See, It's not About Sex, and The "Bad Review Test"

Well, I finished A Countess Below Stairs. A sweet book with an interesting time period (post WW I, England) and a heroine who is a Post-Russian Revolution emigre. And, it was "sweet"--no sex, it didn't need it. The next time someone tells me romance is about sex, I'm handing them this book. Romance is about relationships and HEA, sex is a fringe benefit.

I'm still on a reading binge, I finished ACBS before we left for school, started and finished Patricia Grasso To Catch A Countess for my "Bad Review Test" and am about 100 pages into Ruth Wind's In the Midnight Rain, so far it's great. I love rainy days. Junior plays beautifully by himself and doesn't require entertaining and I can curl up on the sofa and read.

The Bad Review Test

I have read two books that qualify for this test, one I read on purpose and the other I read before I saw the reviews.
  1. To Catch a Countess by Patricia Grasso--Mrs. G gave this book a 03, it deserved it. The heroine is dyslexic and in Regency England this probably would have qualified her as "stupid". The problem with this book is she really is stupid and her inability to read has nothing to do with it. She simply does and says stupid things, this may be because she's a sheltered 18 year old, but I hope I wasn't this stupid at 18. And, the hero is a bully. I like alpha heros, but he's not only alpha, he's just plain mean. And, his redemption comes too little too late.
  2. The Cobra & The Concubine by Bonnie Vanak--This book fell into my Bad Review Test by accident. The review over at AAR came out after I read the book, the reviewer there gave it an F. I understood the reviewer's complaints about this book, but it still entertained me. Even if it wasn't entertaining, it would have gotten a higher grade from me simply because of setting and time period (Egypt/England in 1898--is this period considered Victorian or Edwardian?).
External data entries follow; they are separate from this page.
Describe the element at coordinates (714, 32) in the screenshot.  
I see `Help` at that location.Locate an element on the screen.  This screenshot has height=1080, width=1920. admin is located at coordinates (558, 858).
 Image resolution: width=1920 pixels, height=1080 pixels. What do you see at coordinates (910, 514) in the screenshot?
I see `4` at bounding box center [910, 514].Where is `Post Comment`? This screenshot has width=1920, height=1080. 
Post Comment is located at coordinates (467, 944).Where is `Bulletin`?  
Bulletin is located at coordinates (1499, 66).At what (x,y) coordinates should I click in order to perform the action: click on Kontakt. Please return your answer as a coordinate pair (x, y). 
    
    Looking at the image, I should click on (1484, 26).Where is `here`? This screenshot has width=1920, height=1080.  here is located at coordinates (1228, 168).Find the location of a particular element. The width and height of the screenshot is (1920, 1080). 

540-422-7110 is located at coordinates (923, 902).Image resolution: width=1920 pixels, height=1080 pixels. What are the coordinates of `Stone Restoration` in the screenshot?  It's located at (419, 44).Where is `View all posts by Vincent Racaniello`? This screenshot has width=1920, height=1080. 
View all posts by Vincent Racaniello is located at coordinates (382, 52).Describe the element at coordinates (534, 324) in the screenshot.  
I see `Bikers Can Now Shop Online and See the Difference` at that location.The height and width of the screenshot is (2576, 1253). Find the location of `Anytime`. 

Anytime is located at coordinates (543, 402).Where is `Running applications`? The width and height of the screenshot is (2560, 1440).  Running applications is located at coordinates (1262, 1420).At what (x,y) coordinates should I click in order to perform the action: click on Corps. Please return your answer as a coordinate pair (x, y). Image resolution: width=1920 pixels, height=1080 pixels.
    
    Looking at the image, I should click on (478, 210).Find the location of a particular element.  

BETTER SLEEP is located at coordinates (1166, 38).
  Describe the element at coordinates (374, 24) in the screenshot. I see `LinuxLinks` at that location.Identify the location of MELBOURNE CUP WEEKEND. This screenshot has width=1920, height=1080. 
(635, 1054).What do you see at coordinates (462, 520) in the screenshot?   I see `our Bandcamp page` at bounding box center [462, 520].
So, what does all this show? Who knows?

5 comments:

Angry Woman said...

Hi Tara

I just finished To Catch a Countess and I felt the same way you do. Victoria was so plain silly and Alexander was just damned domineering. I wanted to smack the s*** out of both of them. And the way she lashed out at everyone drove me INSANE!!! She was more like a five year old!!! The characters that really annoyed me the most is her family. They really made me nuts by the way they "pimped" her out to make sure that the two of them get intentionally caught together in bed. And I really wasn't surprised when the Big Misunderstanding happened. It was bound to happen when you got two vengeful women and all that innocent sneaking around.

I was hoping for a better book from Ms. Grasso. I am a big fan of her writing but this one wasn't up to snuff.

Amy

Tara Marie said...

Amy--I didn't even get into her horrible family. I can't believe the sisters' allowed the BILs to laugh a her. They were all to obnoxious for words.

Bob & Muffintop said...

OMG- I have this in my TBR. I oughta ditch it now, you think? The last Grasso I read was ok. Just that. Not great. Not awful. Ho hum. The TBR book was from the trade shelf at the library. Maybe I'll return it. :(

Anonymous said...

Tara: I agree with you on the Vanak book (but you know that:).
Now taking into consideration that I gave TCATC a B and AAR gave it an F, and AAR gave the other 2 D's, will that make them A's for me??? I agree though, it should have gotten higher than an F on uniqueness alone.
Just goes to show, reviews are great for story outlines and general ideas but basically we are all individual readers with individual tastes.

Megan Frampton said...

Tara Marie:

One of the best no sex, but plenty of spark books I've ever read is Kate Moore's Sweet Bargain. What she does with a few kisses is just astonishing. And the library had TCAC for sale, I might just pick it up to see just how bad bad can be.